[[ Data open ]]
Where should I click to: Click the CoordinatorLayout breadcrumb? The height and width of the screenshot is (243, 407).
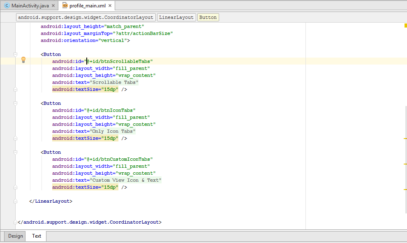point(86,17)
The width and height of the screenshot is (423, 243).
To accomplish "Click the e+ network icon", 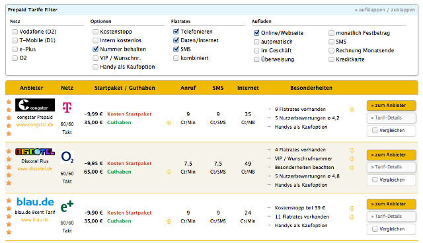I will pos(67,207).
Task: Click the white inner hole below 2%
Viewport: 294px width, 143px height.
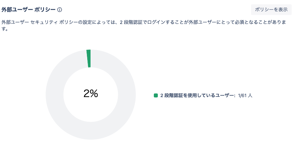Action: point(91,110)
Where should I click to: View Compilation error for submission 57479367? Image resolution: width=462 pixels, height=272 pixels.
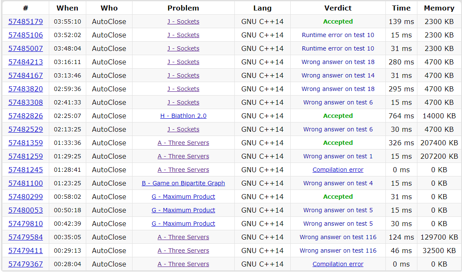[338, 264]
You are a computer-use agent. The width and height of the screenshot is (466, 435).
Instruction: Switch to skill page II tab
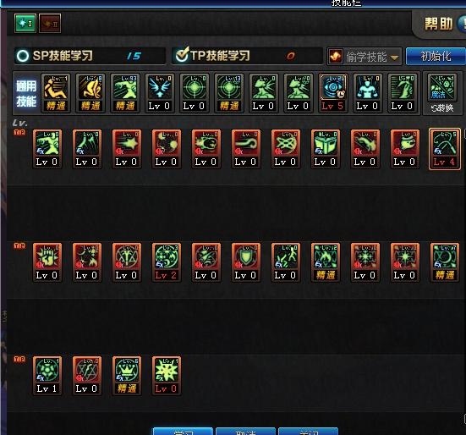coord(50,23)
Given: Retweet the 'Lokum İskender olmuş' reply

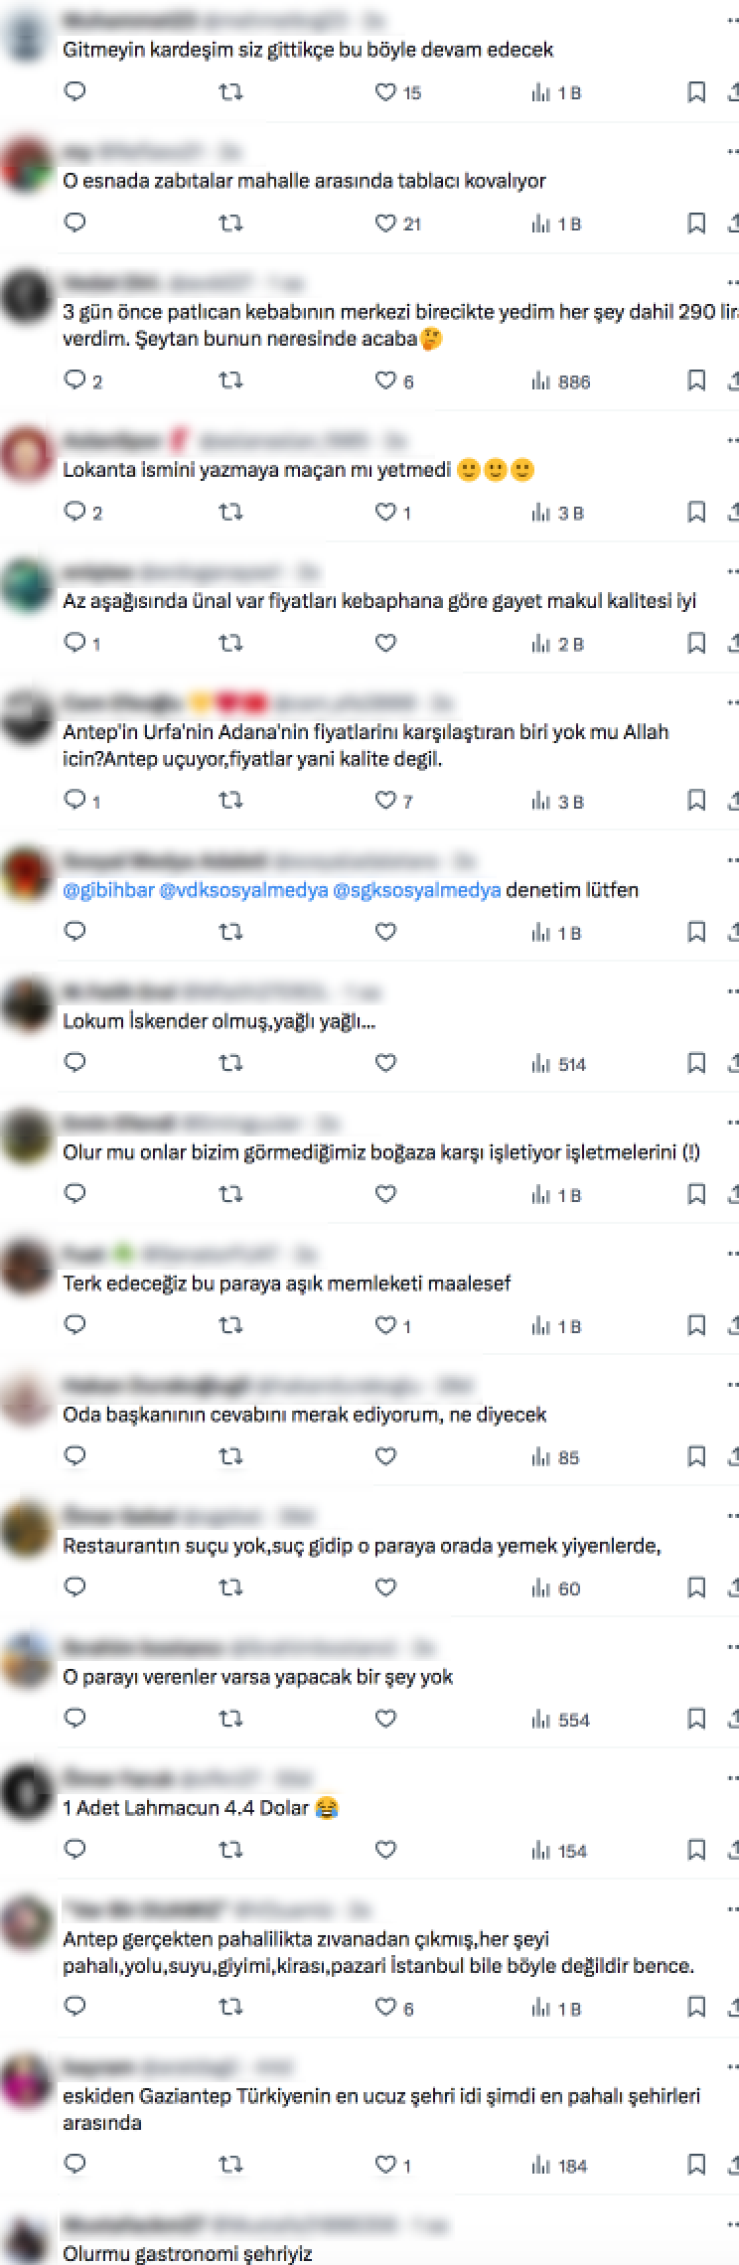Looking at the screenshot, I should point(230,1063).
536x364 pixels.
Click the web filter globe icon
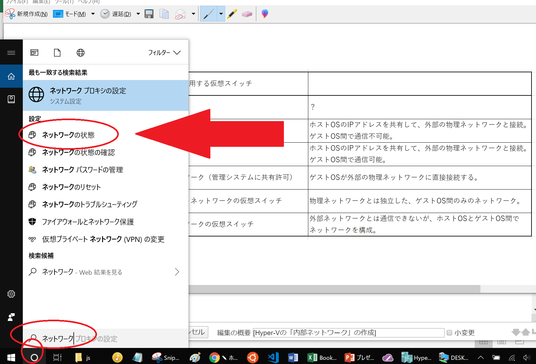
[[ Data closed ]]
(Prompt): Leave out every picture, and repeat word for word only the lines from the one holding "Instruction: Switch to skill page II tab" through the end of the entries above, both ends included.

(Solution to the exercise):
Instruction: Switch to skill page II tab
coord(50,23)
Given: Retweet the 'Lokum İskender olmuş' reply

Looking at the screenshot, I should point(230,1063).
536x364 pixels.
Click the web filter globe icon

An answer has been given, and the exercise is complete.